I’ve eaten a lot of things. Some have been high-quality, some have been high-quantity, some have been awesome, and some have been awful. But for better or for worse, I’ve had some very memorable food experiences. Here’s one. It requires a little background first.
When I was about 20 years old, I was in the middle of a 2-year stint as Elder Dean, a suit-and-tie, black-nametag Mormon missionary.
Something important to understand about missions for the Church of Jesus Christ of Latter-day Saints is that the missionaries don’t get to pick their assignments. You send an application packet to Salt Lake City, and you get back a set of documents that tells you when and where to report for training, and then what corner of the globe you’ve been assigned to help. Individual missions don’t advertise.
I was assigned to Idaho, specifically what was called the Idaho Boise mission, which occupied a chunk of western Idaho and eastern Oregon, with Boise in the middle. For a city kid from southern California, this was a culture shock.
But the people were generally friendly, and we got regular dinner invitations from the local members. In this case, a nice old couple, who had retired from their life of farming to a nice retirement cottage community, had invited us over. This nice old farm wife called us that morning to confirm and asked us if there was anything special we’d like to eat.
So my companion is the one on the phone, and he turns to me and asks, and I say “it’s been a long time since I’ve had lasagna. Does she make lasagna?”
He asks, and it goes like this as I watch him on the phone:
“How about lasagna? – Well, it’s really not – Honestly it isn’t – well, that’s … excellent. We’ll see you this evening. “
And he hangs up the phone and says “Elder Dean, she’s never made lasagna in her life, but she’s gonna now because you asked.”
Deep Sigh.
So all day we have a light dread about how we’re going to need to deal with dinner. We’re 20 year-old young men, so we can eat anything if we have to. And of course we’re prepped to find some way to compliment anything we get served. That’s just polite. But still, dread. And then the little old retired farmer comes to pick us up for dinner, and he doesn’t help. He leans in, in the way that older men confide in younger men, and he says:
“Elders, I don’t know what she’s makin’, but she sent me to the store for things I never heard of.” He was clearly skeptical, and the implication was clear. There was no telling what we were about to eat, but as men, three of us now, it was our duty to like it.
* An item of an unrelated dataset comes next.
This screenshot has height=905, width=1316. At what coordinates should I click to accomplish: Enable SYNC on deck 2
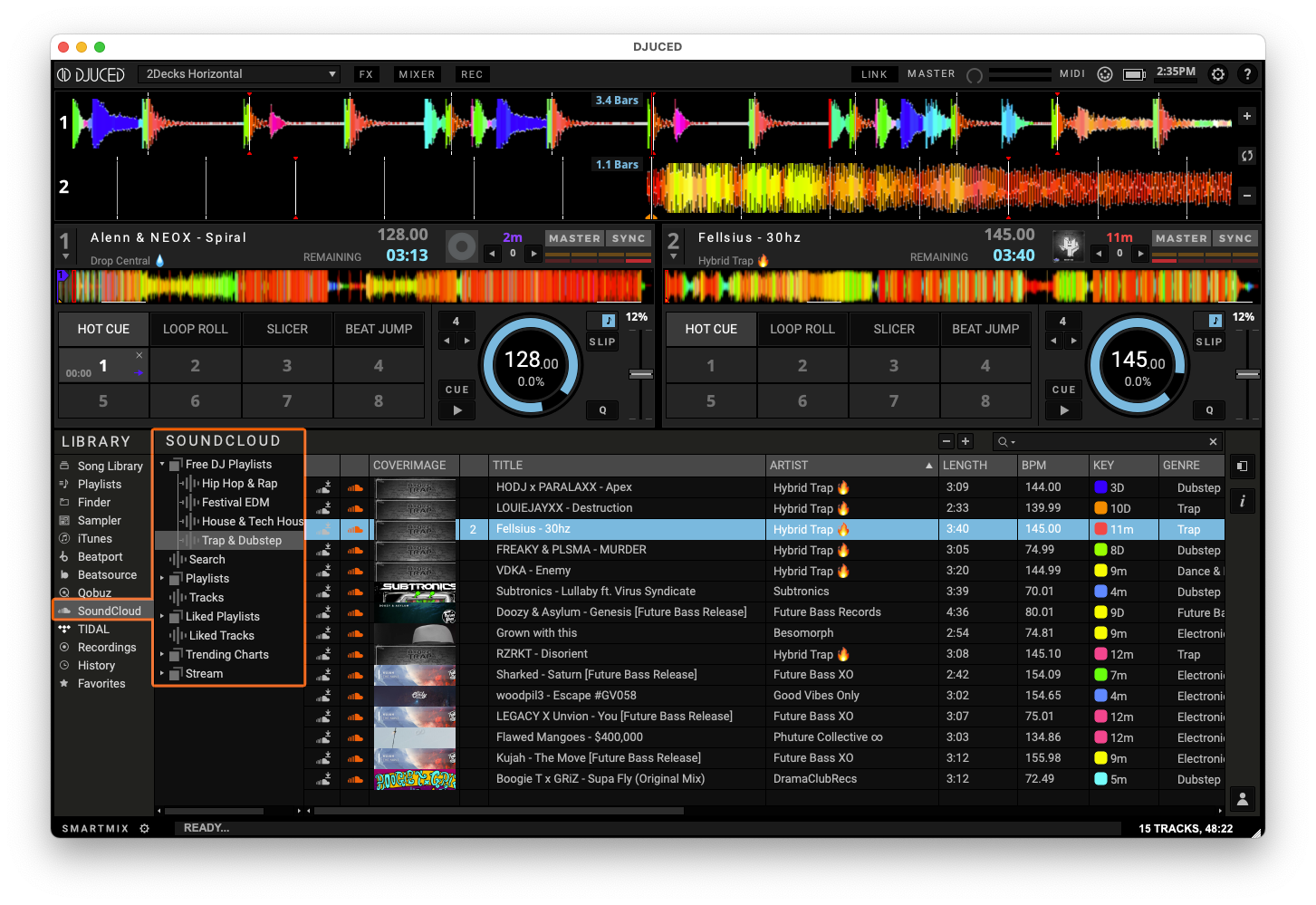(1235, 237)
Arriving at the house, this dear little old farm wife greets us at the door, beside herself.
“Oh, I just don’t know about this,” says she. She can barely look us in the eye, so concerned is she that she’s failed to produce a decent meal.
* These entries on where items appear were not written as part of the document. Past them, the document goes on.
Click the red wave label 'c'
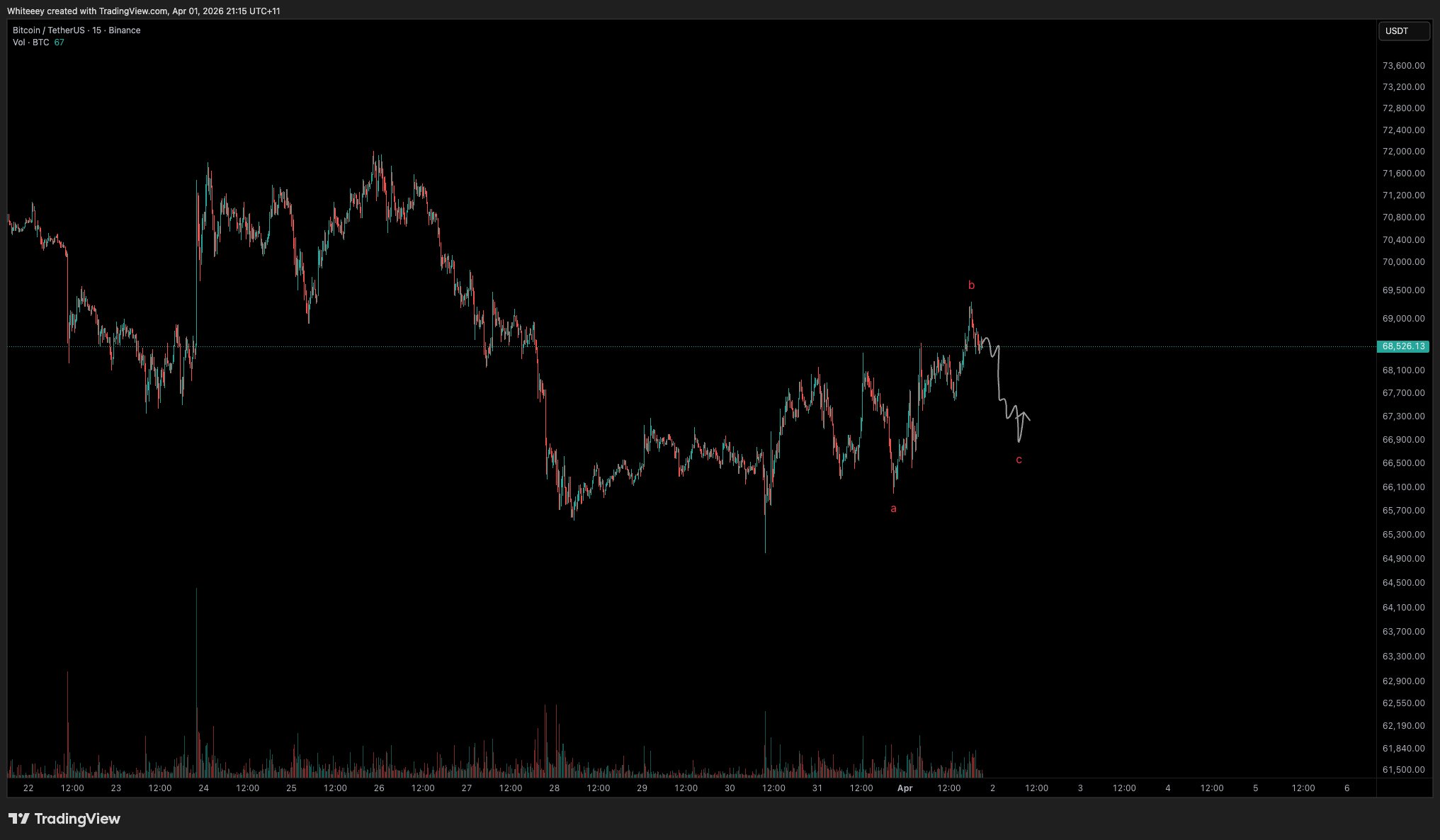 (1019, 460)
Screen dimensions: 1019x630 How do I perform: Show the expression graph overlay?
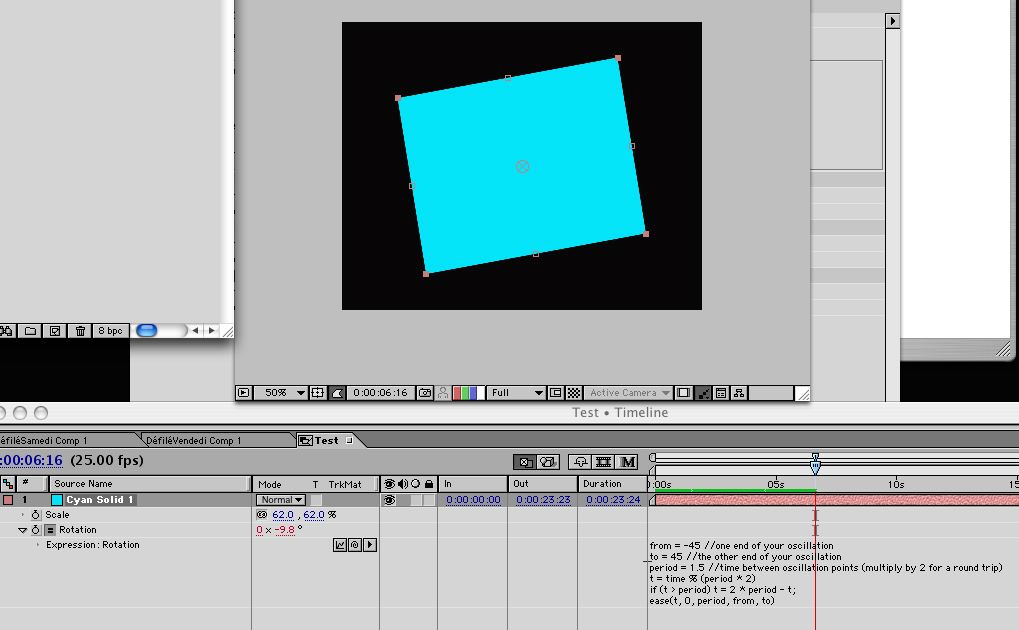[340, 545]
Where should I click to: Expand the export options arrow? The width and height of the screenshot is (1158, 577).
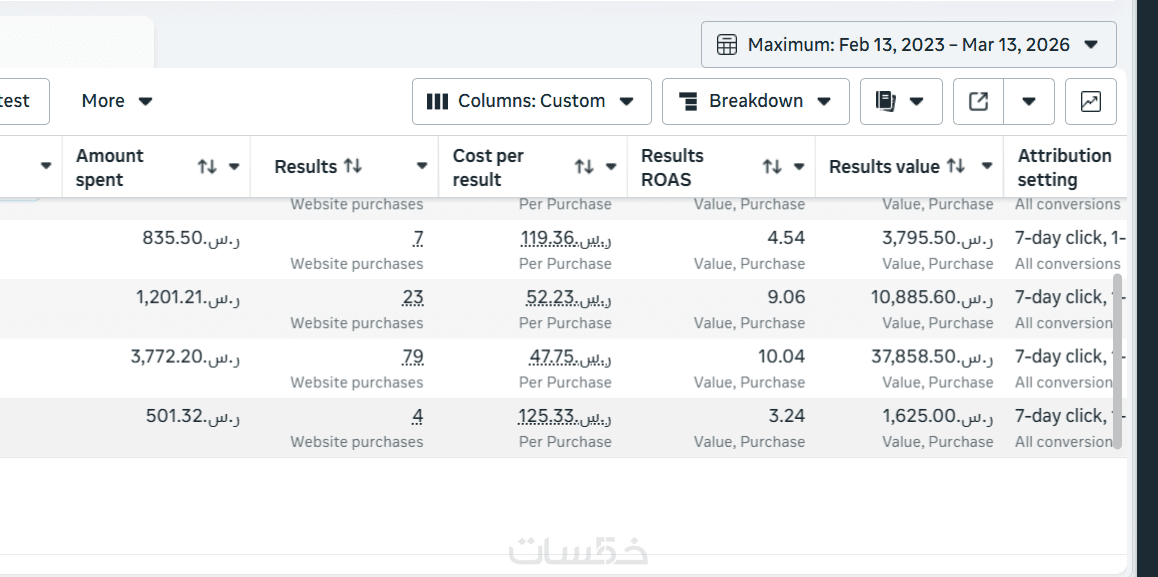click(1029, 101)
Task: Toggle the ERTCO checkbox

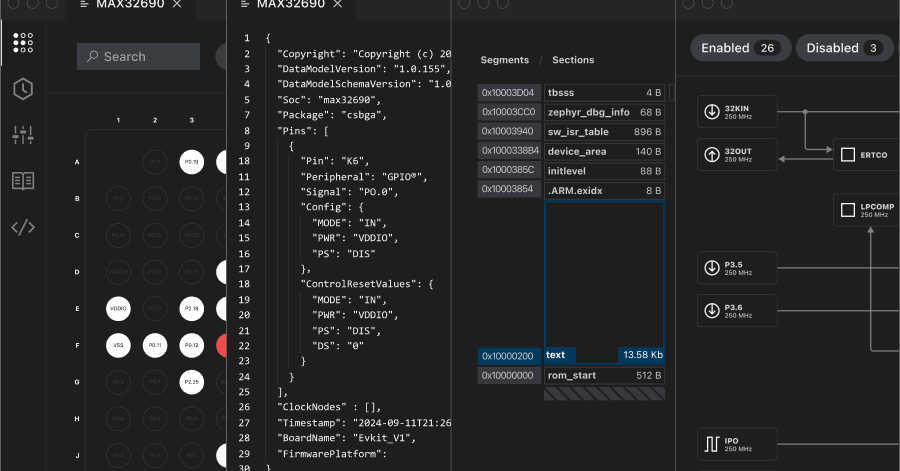Action: 847,155
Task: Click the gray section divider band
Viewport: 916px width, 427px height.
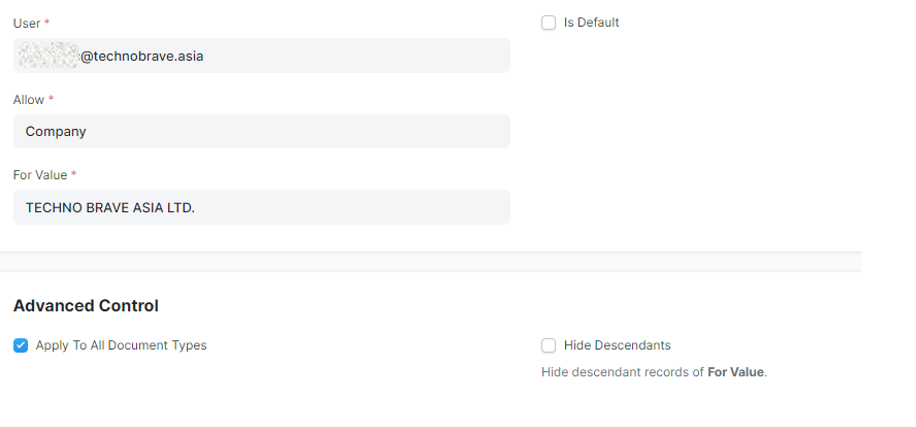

She’s concerned that it looks awful. To be fair, it’s a lasagna. They all look a little messy. She’s concerned that it’s bubbled over the pan. Though again, it’s a lasagna. That’s normal. We were heartened that the lasagna looked normal, but this dear old lady was almost having an anxiety attack. She couldn’t even bring herself to serve it out. We had to. So we dished it out, shared a prayer on it (which I’m sure we all meant more than usual, for one reason or another), and started in.
It was the best lasagna I’ve ever eaten.
It was amazing: full-flavored with different meats, with that ropy blend of proper cheeses shot through the whole thing. The pasta layers were done just right, just enough sauce, the spice level was flawless—it remains a benchmark lasagna in my personal food memories.
So we ate our weight in lasagna, and heaped compliments on this dear little old farm wife. As she came to understand that she had produced a success, she shared her process. Not knowing how to make lasagna, she had gone to her library of cookbooks, opened them all to the lasagna recipe, and combined them. This was the one lasagna to rule them all. The master lasagna. The perfect platonic ideal of a lasagna.
Food is a simple thing. We can take it for granted. But what great moments food can generate. This lasagna was a great experience for everyone involved. Food facilitates this sort of experience. We have to eat, but nourishment isn’t just physical. We talk over food. We pray over food. We bond over food.
This nice old farmwife was willing to try a new thing, and my missionary companion and I were ready to be as supportive of her efforts as possible. Even her husband was willing to go to the store for ingredients he’d never heard of. So when he joyfully bellowed “why, this is pretty good. I think I’m a lasagna man now!”, the moment became unforgettable.